People globally are doing their best. There are going to be mistakes. Because of the way outbreaks and world economics operate, those mistakes will have horrific consequences that are not going to be evenly distributed in society. However, pretty much everything being done falls into 5 bucket
Build capacity – This is necessary to manage the fact that there are more seriously ill people than usual. This may consist of the hospital building, staff re-rolling, and some considerable changes to the logistics of healthcare provision. There is also a need to manage demand on services.
Reduce transmission – This can be done through physical distancing, biosecurity measures around hospitals and care homes, but also improved hygiene. Testing fits into this by allowing diagnosis so that the interventions to reduce transmission can be adjusted and targeted.
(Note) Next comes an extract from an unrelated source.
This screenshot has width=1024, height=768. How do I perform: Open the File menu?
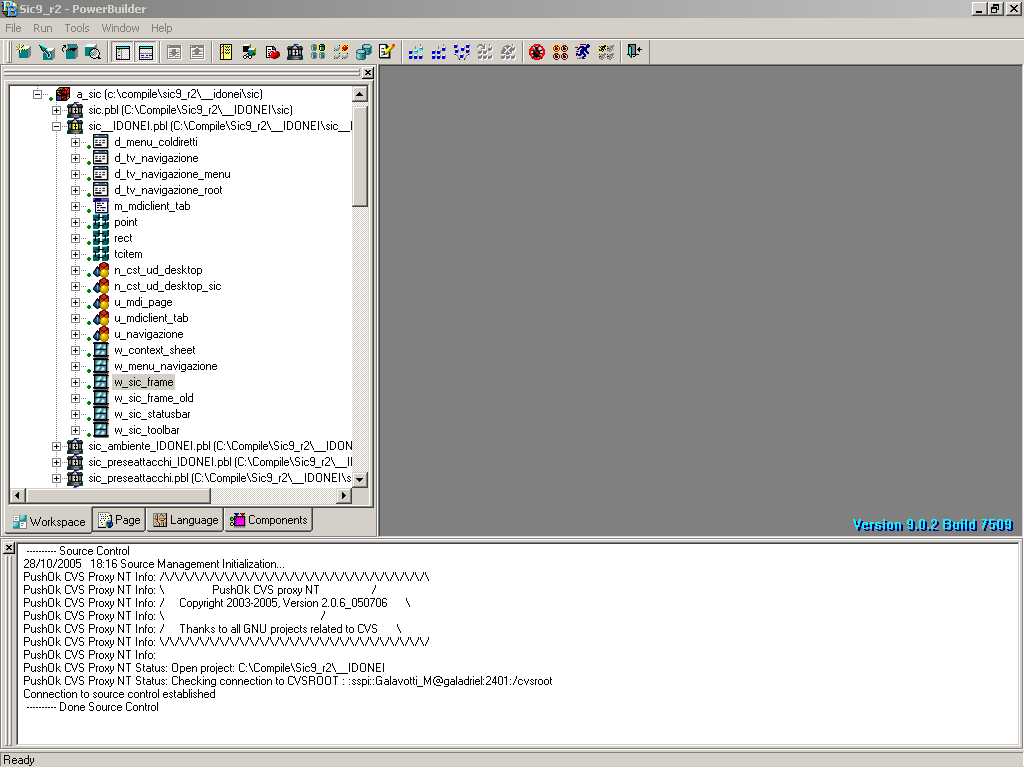click(x=13, y=28)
Vaccination has an obvious role in this.
Secure the vulnerable – Transmission will occur, and the vulnerable can only really be protected through isolation from infection risk. This is a core principle of biosecurity and is helped by managing staff movements, reducing visits, closing footpaths across farms with high-risk people in, etc. Testing fits into this by appropriate testing of staff in high-risk environments to reduce (but not remove) the risk to those being cared for.
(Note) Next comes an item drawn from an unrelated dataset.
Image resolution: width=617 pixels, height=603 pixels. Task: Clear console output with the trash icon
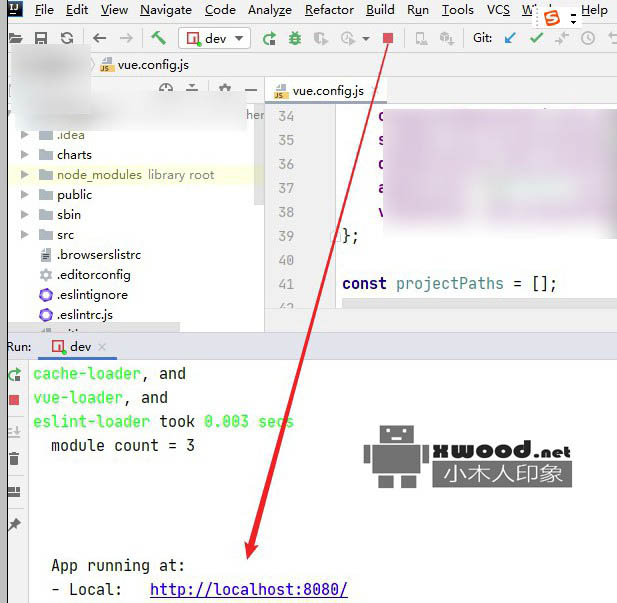(x=14, y=459)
Work towards treatment – This reduces deaths but does not, alone, reduce the burden and so it needs to be done alongside other work.
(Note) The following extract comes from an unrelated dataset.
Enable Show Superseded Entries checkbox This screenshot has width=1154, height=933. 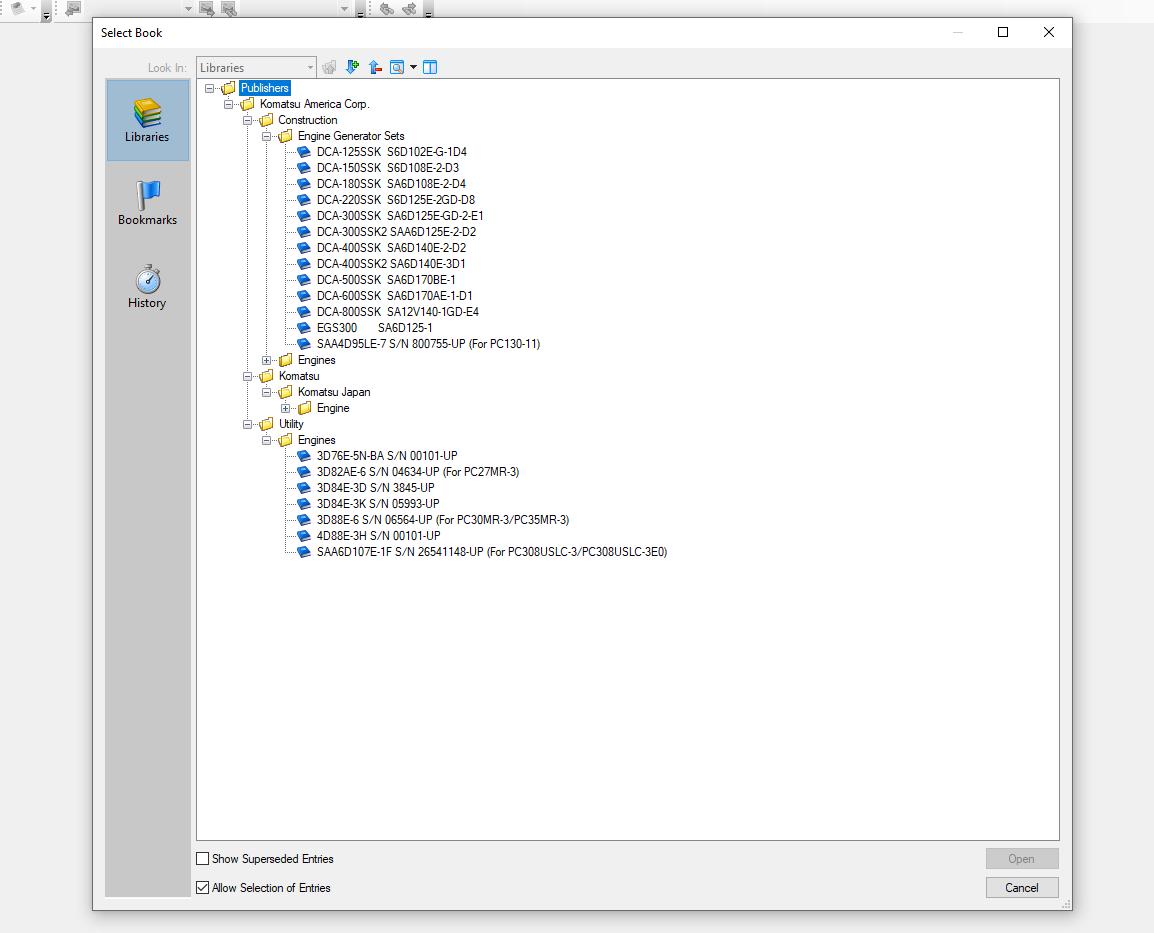tap(202, 859)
Adapt – The logistics required to manage coronavirus are different to those needed to manage other health or national emergencies. All countries are adapting in various ways. A key challenge will be the adaptation to other risks once the Covid-19 risk has been managed.
Different countries are balancing these in different ways. Be wary of over-excitable reporting, though. There have been several claims about some countries doing better than others. Reliable statistics are not always available and, where they are, they can show a more nuanced picture.
For example, there were initial reports that Sweden was doing fine without lockdown and there are now some concerns that it is failing. The mortality statistics for Sweden indicate that for every 1,000 expected deaths in the week to 3rd April, Sweden saw 1,213 deaths while England and Wales saw 1,158 deaths. These are within the margin of error of each other (i.e. we can’t distinguish between them). Sweden has a total population slightly above that of London, and the population is distributed around healthcare infrastructure in a different way to England and Wales. It is not surprising that their approaches differ. Without a very detailed analysis, it is incredibly difficult to guess what path either country should have taken. Sweden may have judged that it could handle a relatively larger peak to their mortality curve, or they may just be using different disease modelling assumptions.
The key message, then, is that this is bad from a health systems perspective and will be a terrible time for many people. However, you may find yourselves and the people you know and love relatively unaffected or more affected by financial and other concerns than by coronavirus. We hope that’s of some interest.